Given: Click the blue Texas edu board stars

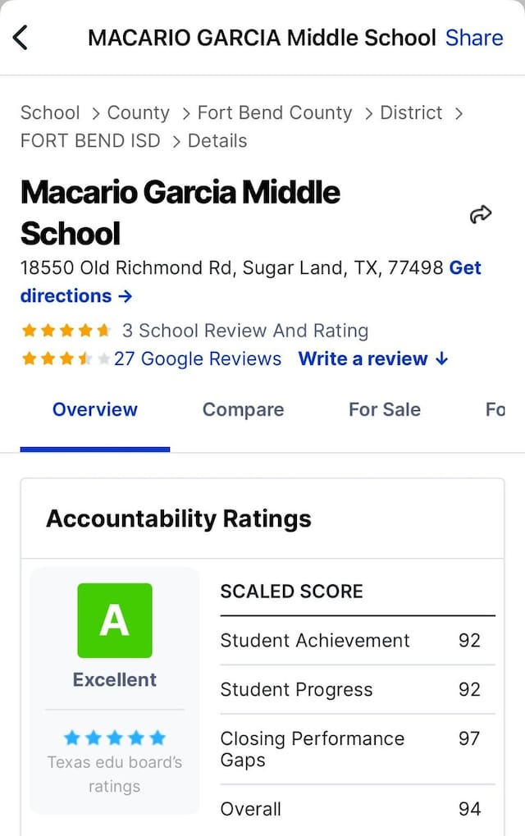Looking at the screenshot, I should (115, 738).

...

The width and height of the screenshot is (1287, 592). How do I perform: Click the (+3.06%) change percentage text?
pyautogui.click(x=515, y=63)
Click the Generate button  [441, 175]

**EXERCISE**
Extract from the listing above the lines between the line containing "The width and" and the line containing "Click the Generate", keeping both of those lines. Output nothing else.

**SOLUTION FOR THIS PROBLEM**
The width and height of the screenshot is (1287, 592). How do I perform: Click the (+3.06%) change percentage text?
pyautogui.click(x=515, y=63)
Click the Generate button  [441, 175]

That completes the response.